Audiocraft

Audiocraft is a PyTorch library for deep learning research on audio generation. At the moment, it contains the code for MusicGen, a state-of-the-art controllable text-to-music model.

MusicGen

Audiocraft provides the code and models for MusicGen, a simple and controllable model for music generation. MusicGen is a single stage auto-regressive Transformer model trained over a 32kHz EnCodec tokenizer with 4 codebooks sampled at 50 Hz. Unlike existing methods like MusicLM, MusicGen doesn't require a self-supervised semantic representation, and it generates all 4 codebooks in one pass. By introducing a small delay between the codebooks, we show we can predict them in parallel, thus having only 50 auto-regressive steps per second of audio. Check out our sample page or test the available demo!

Installation

Audiocraft requires Python 3.9, PyTorch 2.0.0, and a GPU with at least 16 GB of memory (for the medium-sized model). To install Audiocraft, you can run the following:

# Best to make sure you have torch installed first, in particular before installing xformers.
# Don't run this if you already have PyTorch installed.
pip install 'torch>=2.0'
# Then proceed to one of the following
pip install -U audiocraft  # stable release
pip install -U git+https://[email protected]/facebookresearch/audiocraft#egg=audiocraft  # bleeding edge
pip install -e .  # or if you cloned the repo locally

Usage

We offer a number of way to interact with MusicGen:

You can play with MusicGen by running the jupyter notebook at demo.ipynb locally, or use the provided colab notebook.
You can use the gradio demo locally by running python app.py.
Finally, a demo is also available on the facebook/MusicGen HuggingFace Space (huge thanks to all the HF team for their support).

API

We provide a simple API and 4 pre-trained models. The pre trained models are:

small: 300M model, text to music only - 🤗 Hub
medium: 1.5B model, text to music only - 🤗 Hub
melody: 1.5B model, text to music and text+melody to music - 🤗 Hub
large: 3.3B model, text to music only - 🤗 Hub

We observe the best trade-off between quality and compute with the medium or melody model. In order to use MusicGen locally you must have a GPU. We recommend 16GB of memory, but smaller GPUs will be able to generate short sequences, or longer sequences with the small model.
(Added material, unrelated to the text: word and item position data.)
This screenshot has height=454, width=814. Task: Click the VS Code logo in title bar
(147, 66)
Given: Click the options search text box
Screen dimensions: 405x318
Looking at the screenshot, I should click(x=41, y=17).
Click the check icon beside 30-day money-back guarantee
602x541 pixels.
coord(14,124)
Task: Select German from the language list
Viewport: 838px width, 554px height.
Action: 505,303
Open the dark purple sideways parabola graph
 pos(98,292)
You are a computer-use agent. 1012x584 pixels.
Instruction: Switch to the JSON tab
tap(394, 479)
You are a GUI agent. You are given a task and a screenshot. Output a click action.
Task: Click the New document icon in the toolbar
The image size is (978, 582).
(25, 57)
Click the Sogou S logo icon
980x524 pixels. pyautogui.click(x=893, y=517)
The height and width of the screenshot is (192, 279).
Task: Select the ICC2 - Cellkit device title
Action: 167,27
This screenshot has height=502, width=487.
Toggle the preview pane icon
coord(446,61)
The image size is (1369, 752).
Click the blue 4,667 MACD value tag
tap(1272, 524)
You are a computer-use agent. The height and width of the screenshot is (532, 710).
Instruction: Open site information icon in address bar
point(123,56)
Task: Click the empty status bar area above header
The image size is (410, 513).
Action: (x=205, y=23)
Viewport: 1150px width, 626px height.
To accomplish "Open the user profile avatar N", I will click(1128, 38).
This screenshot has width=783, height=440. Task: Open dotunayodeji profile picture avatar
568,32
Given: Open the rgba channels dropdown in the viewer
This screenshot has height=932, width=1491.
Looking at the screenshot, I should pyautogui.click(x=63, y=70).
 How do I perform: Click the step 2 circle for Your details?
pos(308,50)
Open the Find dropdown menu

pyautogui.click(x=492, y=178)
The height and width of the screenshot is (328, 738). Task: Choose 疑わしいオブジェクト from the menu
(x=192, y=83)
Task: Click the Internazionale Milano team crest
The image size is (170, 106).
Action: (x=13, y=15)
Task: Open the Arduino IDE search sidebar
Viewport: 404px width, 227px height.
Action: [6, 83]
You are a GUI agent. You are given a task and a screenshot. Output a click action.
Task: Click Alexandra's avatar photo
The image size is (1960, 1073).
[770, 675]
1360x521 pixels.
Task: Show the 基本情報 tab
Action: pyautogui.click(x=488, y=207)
Note: Please make sure to have ffmpeg installed when using newer version of torchaudio. You can install it with:

apt-get install ffmpeg

See after a quick example for using the API.

import torchaudio
from audiocraft.models import MusicGen
from audiocraft.data.audio import audio_write

model = MusicGen.get_pretrained('melody')
model.set_generation_params(duration=8)  # generate 8 seconds.
wav = model.generate_unconditional(4)    # generates 4 unconditional audio samples
descriptions = ['happy rock', 'energetic EDM', 'sad jazz']
wav = model.generate(descriptions)  # generates 3 samples.

melody, sr = torchaudio.load('./assets/bach.mp3')
# generates using the melody from the given audio and the provided descriptions.
wav = model.generate_with_chroma(descriptions, melody[None].expand(3, -1, -1), sr)

for idx, one_wav in enumerate(wav):
    # Will save under {idx}.wav, with loudness normalization at -14 db LUFS.
    audio_write(f'{idx}', one_wav.cpu(), model.sample_rate, strategy="loudness")

Model Card

See the model card page.

FAQ

Will the training code be released?

Yes. We will soon release the training code for MusicGen and EnCodec.

Citation

@article{copet2023simple,
      title={Simple and Controllable Music Generation},
      author={Jade Copet and Felix Kreuk and Itai Gat and Tal Remez and David Kant and Gabriel Synnaeve and Yossi Adi and Alexandre Défossez},
      year={2023},
      journal={arXiv preprint arXiv:2306.05284},
}

License

The code in this repository is released under the MIT license as found in the LICENSE file.
The weights in this repository are released under the CC-BY-NC 4.0 license as found in the LICENSE_weights file.